BRIEF 1 -
List every span of time that the procedure text gives, with what each one measures.

Participants were tested in a sound-attenuated booth. Participants received written instructions which were explained to them by the experimenter. Audio was presented over a pair of headphones. Participants responded by selecting one out of two response options (indicated visually with ‘1’ and ‘2’) with a mouse on the screen. The instruction given to participants was that they would hear a novel (‘Martian’) language, and that their task was to discover the words of this language. Before starting the actual experiment, participants were given a short pre-test in which they had to indicate whether a particular syllable had occurred in first or in second position in a trial. This was done to familiarize participants with the setup of the experiment.

The 7-minute familiarization stream was presented twice, with a 2-minute silence between presentations of the stream. As a consequence, total familiarization time was 14 minutes. The stream started with a 5-second fade-in, and ended with a 5-second fade-out. There were no indications of word endings or word beginnings in the speech stream. After familiarization, participants were given a two-alternative forced-choice (2AFC) task in which they had to indicate for each trial which out of two words sounded more like the Martian language they had just heard. The order of test trials was randomized, and the order of presentation of ABC and BCA items within trials was balanced within and across participants.

INPUT RECORDS -
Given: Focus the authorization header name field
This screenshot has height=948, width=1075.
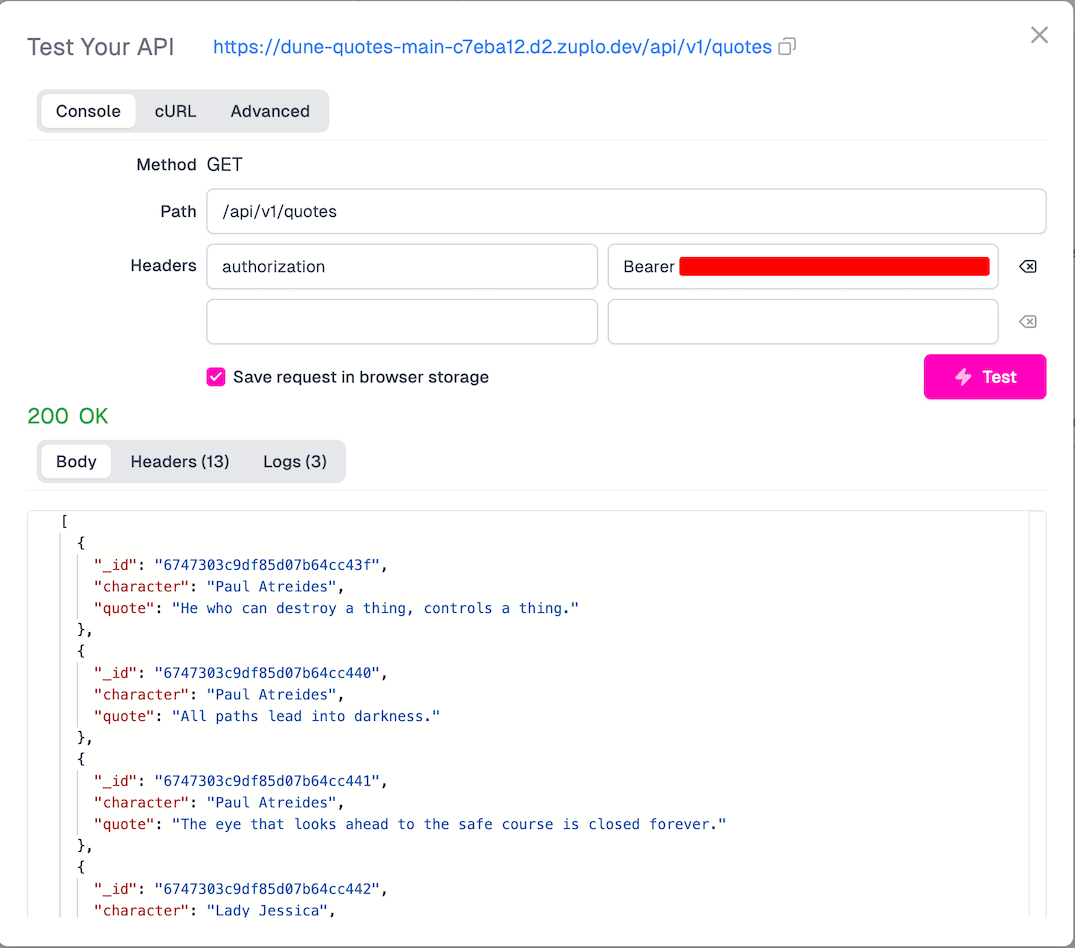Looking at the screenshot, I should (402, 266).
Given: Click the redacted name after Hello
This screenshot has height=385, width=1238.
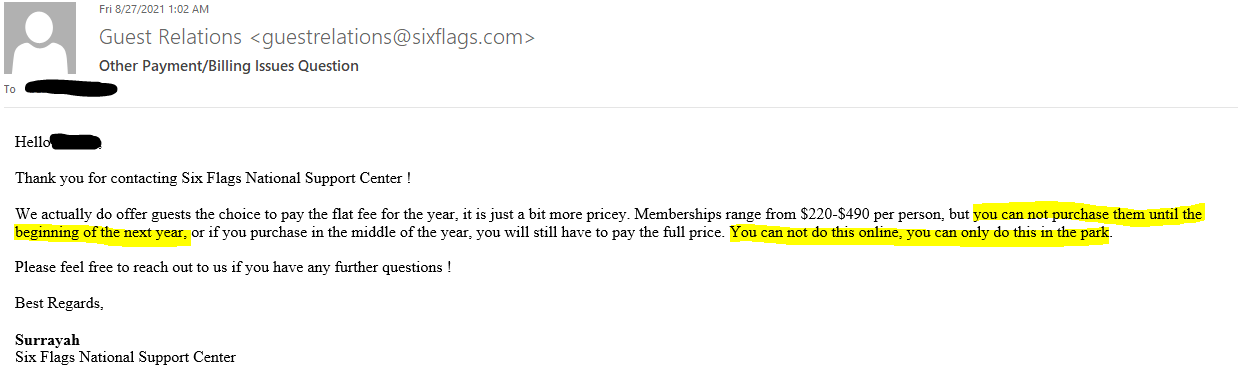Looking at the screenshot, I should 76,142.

---

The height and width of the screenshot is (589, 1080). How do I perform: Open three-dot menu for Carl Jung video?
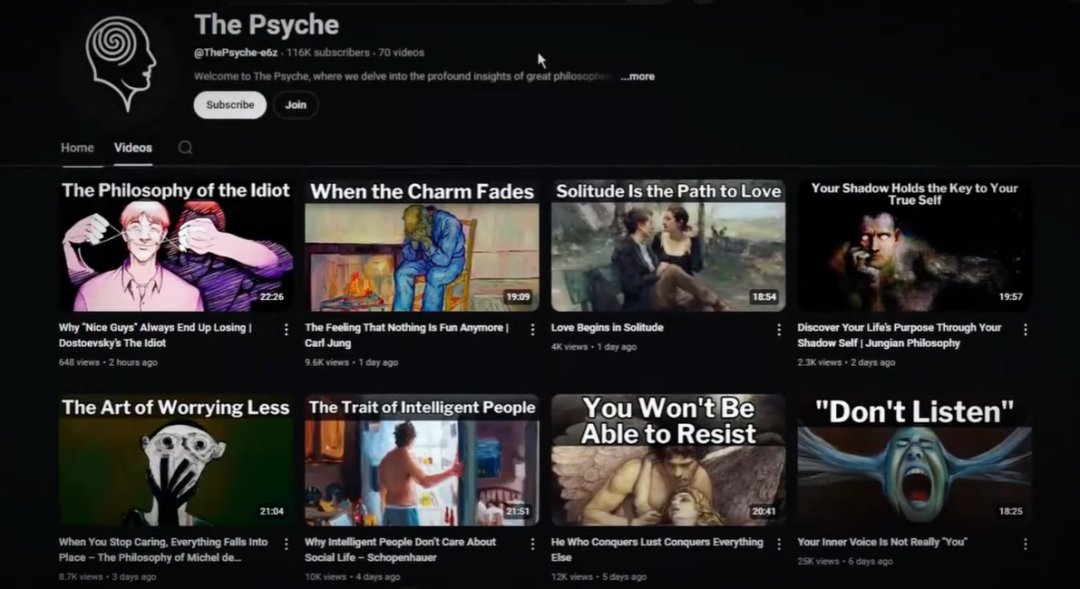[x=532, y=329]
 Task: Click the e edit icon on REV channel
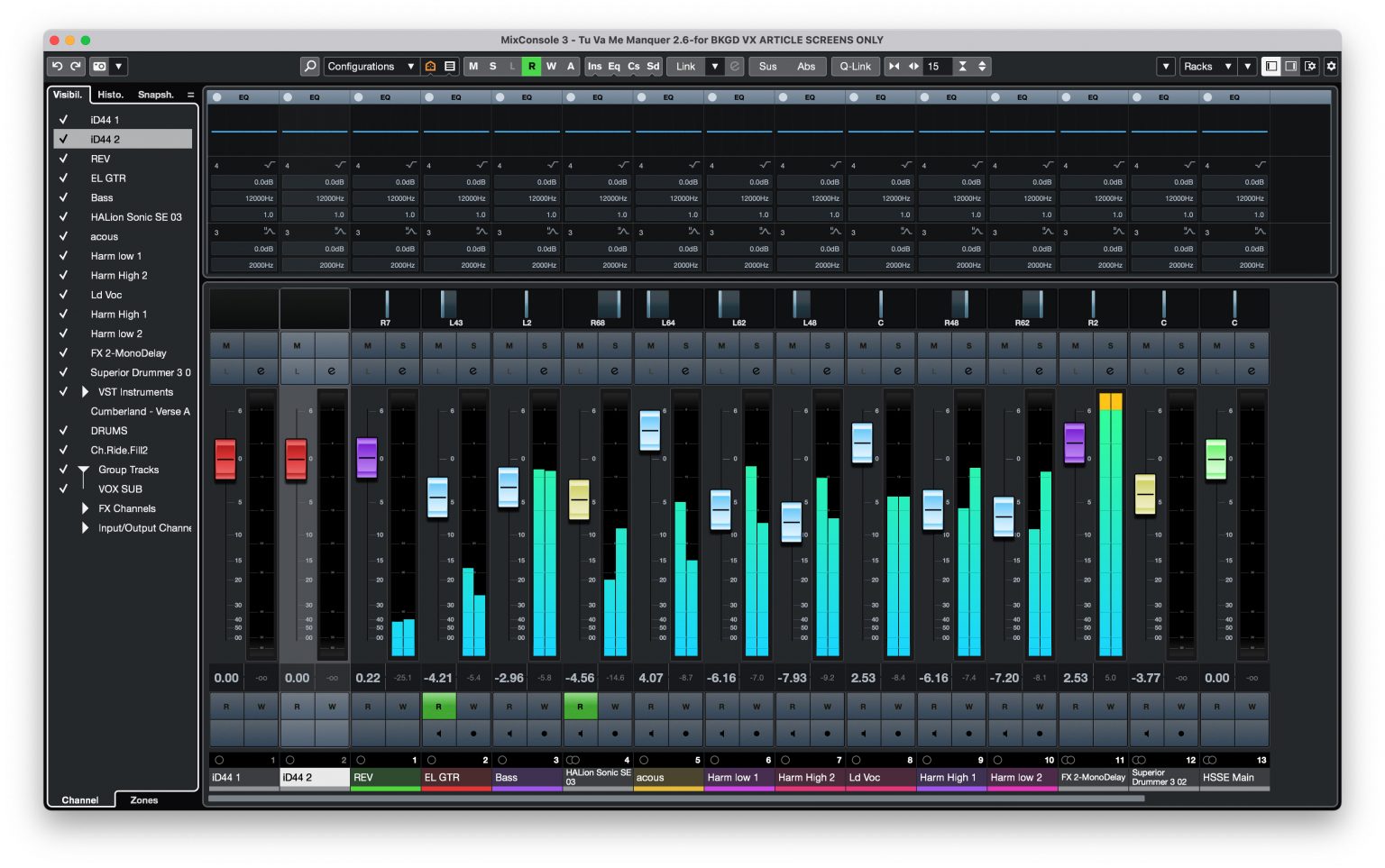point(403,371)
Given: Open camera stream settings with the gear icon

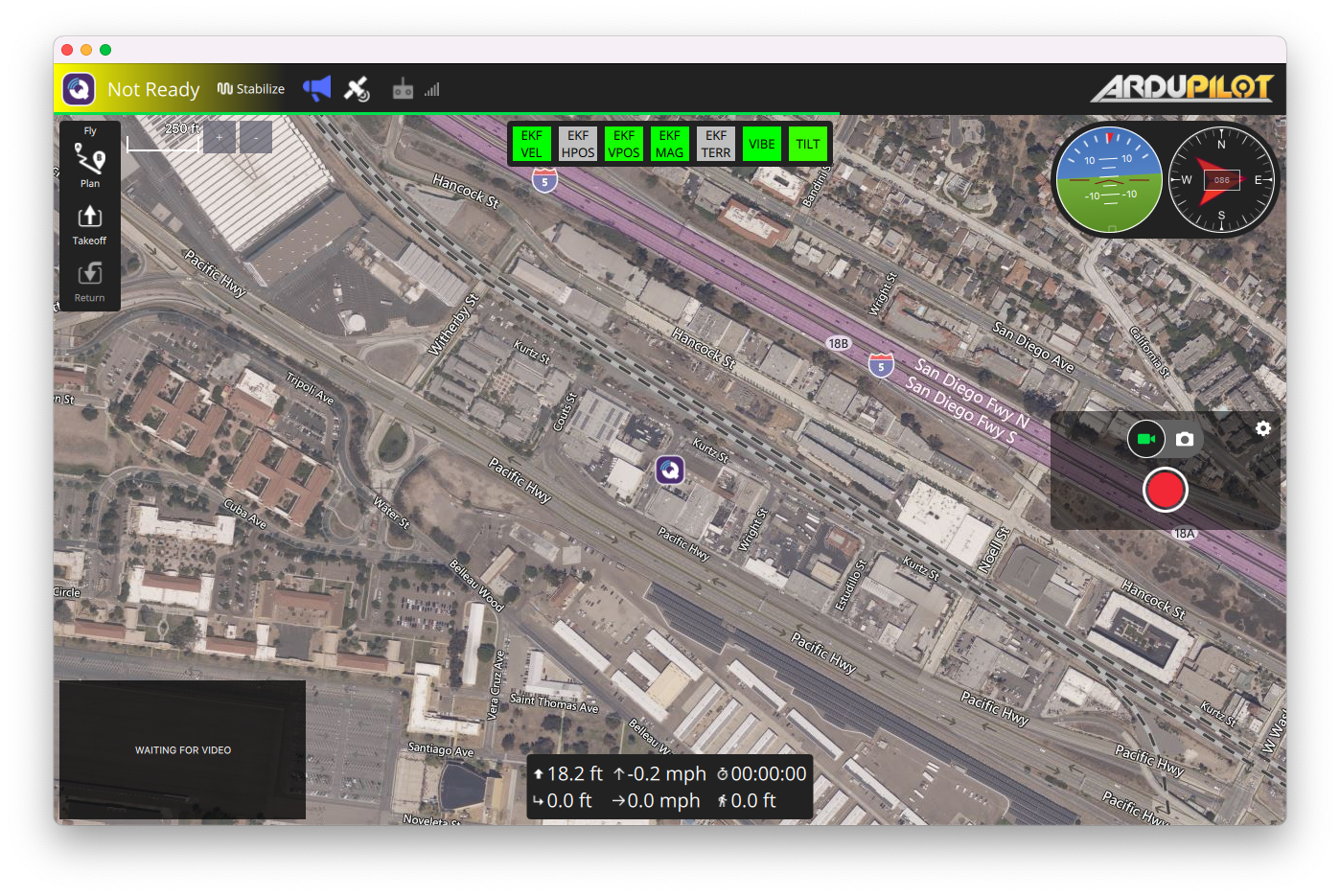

BRIEF 2 -
Copy the lines of the records, starting at the line containing "Task: Click the e edit icon on REV channel" and ending at the line containing "Given: Open camera". Omit the pictures.

COMPLETE ANSWER 1 -
- 7 minutes: the familiarization stream
- 2 minutes: the silence between the two presentations of the stream
- 14 minutes: the total familiarization time
- 5 seconds: the fade-in at the start of the stream
- 5 seconds: the fade-out at the end of the stream

COMPLETE ANSWER 2 -
 Task: Click the e edit icon on REV channel
point(403,371)
Given: Open camera stream settings with the gear icon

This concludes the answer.